Location
- 510 Enon Xenia Road Enon, Ohio Enon, Clark County, Ohio 45323 United States
- Coordinates: 39°52′11″N 83°53′28″W﻿ / ﻿39.86972°N 83.89111°W

Information
- Type: Public, Coeducational high school
- Established: 1955
- School district: Greenon Local
- Principal: Joshua Newport
- Grades: 7-12
- Colors: Black, white and red
- Athletics conference: Ohio Heritage Conference
- Nickname: Knights
- Rivals: Shawnee, Northwestern, Catholic Central, Greeneview
- USNWR ranking: 186 (state)
- Communities served: Enon, Springfield, Hustead.
- Website: greenon.k12.oh.us

= Greenon High School (Springfield, Ohio) =

Greenon High School is a public high school in Enon, Ohio. It is the only high school in the Greenon Local School District. Greenon High School has been designated as excellent, as evidenced by performance on state achievement tests. In 2017, the graduation rate was 94%.

As of August 2014, Greenon High School has switched to a Jr./Sr. High School, now containing grades 7–12.

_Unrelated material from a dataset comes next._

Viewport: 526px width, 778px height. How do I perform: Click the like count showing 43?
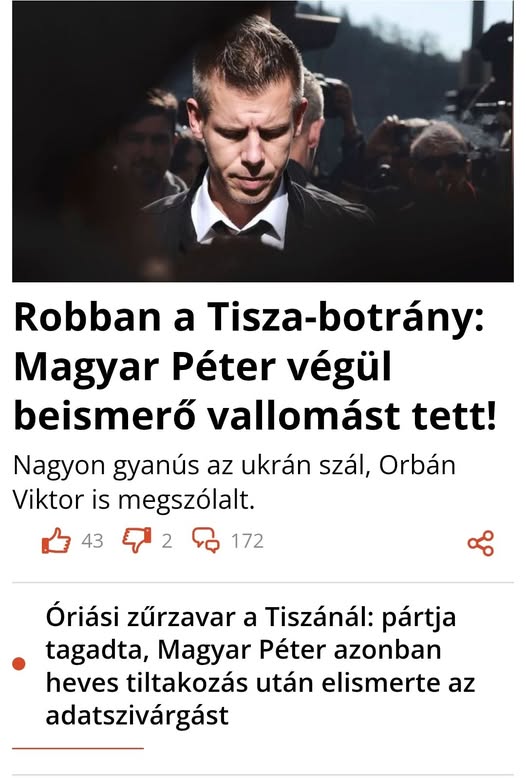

As of May 2017, a levy was passed that allows a new school to be constructed on the site of the current middle school, Indian Valley. The new school is planned to contain K-12. The current high school building will be torn down but the sports facilities will remain.

In September 2021, Greenon opened its new K-12 campus in Enon. The old Greenon Junior/Senior High School building and Indian Valley Middle School building were demolished. The athletic complex still remains at the site of the old high school.

==Enrollment by race==
- White: 93%
- Black: 1%
- Hispanic: 2%
- Asian: 1%
- Two or more races: 4%
(2017 data by U.S. News & World Report)

==Male to female ratio==
- Male: 50%
- Female: 50%
(2017 data by U.S. News & World Report)

==Greenon Football==
Greenon won CBC (Central Buckeye Conference) division championships in 2005, 2006, and 2007

Greenon won OHC (Ohio Heritage Conference) division championships in 2019 and 2020

Greenon won its first playoff game in school history in 2020, defeating Cincinnati Taft 30-28

==Instrumental music==

The Greenon High School Instrumental Music Department consists of the Greenon Marching Knights Marching Band, the Greenon Pep Band, the Greenon Symphonic Band, and the Greenon Wind Ensemble.

The Marching Knights compete in the MSBA (Mid-States Band Association) Double-A class circuit, members of the Symphonic Band compete in Solo and Ensemble contests, and the Wind Ensemble performs in OMEA District XII competitions.

==Background==
Greenon High School was opened in 1955.